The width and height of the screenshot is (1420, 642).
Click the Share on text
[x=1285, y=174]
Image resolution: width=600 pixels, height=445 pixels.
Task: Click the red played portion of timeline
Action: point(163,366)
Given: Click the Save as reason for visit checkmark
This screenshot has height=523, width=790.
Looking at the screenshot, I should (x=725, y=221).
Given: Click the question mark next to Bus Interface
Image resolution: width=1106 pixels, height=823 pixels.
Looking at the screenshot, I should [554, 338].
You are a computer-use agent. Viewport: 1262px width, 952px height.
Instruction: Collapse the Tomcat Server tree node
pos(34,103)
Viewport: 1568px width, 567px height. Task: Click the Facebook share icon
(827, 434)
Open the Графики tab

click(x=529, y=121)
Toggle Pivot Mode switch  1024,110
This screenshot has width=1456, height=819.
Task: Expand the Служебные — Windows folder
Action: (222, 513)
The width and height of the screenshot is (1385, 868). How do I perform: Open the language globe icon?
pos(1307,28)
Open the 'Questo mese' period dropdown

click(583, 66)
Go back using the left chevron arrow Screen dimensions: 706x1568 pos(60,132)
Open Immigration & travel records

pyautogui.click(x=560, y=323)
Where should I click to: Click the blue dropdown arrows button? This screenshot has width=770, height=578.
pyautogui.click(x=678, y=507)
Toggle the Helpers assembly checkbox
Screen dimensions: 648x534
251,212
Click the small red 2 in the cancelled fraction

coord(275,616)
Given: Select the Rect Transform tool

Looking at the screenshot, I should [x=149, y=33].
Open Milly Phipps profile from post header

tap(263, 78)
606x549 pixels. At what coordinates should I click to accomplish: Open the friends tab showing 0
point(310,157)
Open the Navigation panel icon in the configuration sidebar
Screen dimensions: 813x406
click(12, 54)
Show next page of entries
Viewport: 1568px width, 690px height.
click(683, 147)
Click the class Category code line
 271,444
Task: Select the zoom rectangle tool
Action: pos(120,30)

- - - - - - -

**Goal:**
Copy out all of the data above word for word, with nothing changed.

**Answer to the task:**
The width and height of the screenshot is (1420, 642).
Click the Share on text
[x=1285, y=174]
Image resolution: width=600 pixels, height=445 pixels.
Task: Click the red played portion of timeline
Action: point(163,366)
Given: Click the Save as reason for visit checkmark
This screenshot has height=523, width=790.
Looking at the screenshot, I should (x=725, y=221).
Given: Click the question mark next to Bus Interface
Image resolution: width=1106 pixels, height=823 pixels.
Looking at the screenshot, I should [554, 338].
You are a computer-use agent. Viewport: 1262px width, 952px height.
Instruction: Collapse the Tomcat Server tree node
pos(34,103)
Viewport: 1568px width, 567px height. Task: Click the Facebook share icon
(827, 434)
Open the Графики tab

click(x=529, y=121)
Toggle Pivot Mode switch  1024,110
This screenshot has width=1456, height=819.
Task: Expand the Служебные — Windows folder
Action: (222, 513)
The width and height of the screenshot is (1385, 868). How do I perform: Open the language globe icon?
pos(1307,28)
Open the 'Questo mese' period dropdown

click(583, 66)
Go back using the left chevron arrow Screen dimensions: 706x1568 pos(60,132)
Open Immigration & travel records

pyautogui.click(x=560, y=323)
Where should I click to: Click the blue dropdown arrows button? This screenshot has width=770, height=578.
pyautogui.click(x=678, y=507)
Toggle the Helpers assembly checkbox
Screen dimensions: 648x534
251,212
Click the small red 2 in the cancelled fraction

coord(275,616)
Given: Select the Rect Transform tool

Looking at the screenshot, I should [x=149, y=33].
Open Milly Phipps profile from post header

tap(263, 78)
606x549 pixels. At what coordinates should I click to accomplish: Open the friends tab showing 0
point(310,157)
Open the Navigation panel icon in the configuration sidebar
Screen dimensions: 813x406
click(12, 54)
Show next page of entries
Viewport: 1568px width, 690px height.
click(683, 147)
Click the class Category code line
 271,444
Task: Select the zoom rectangle tool
Action: pos(120,30)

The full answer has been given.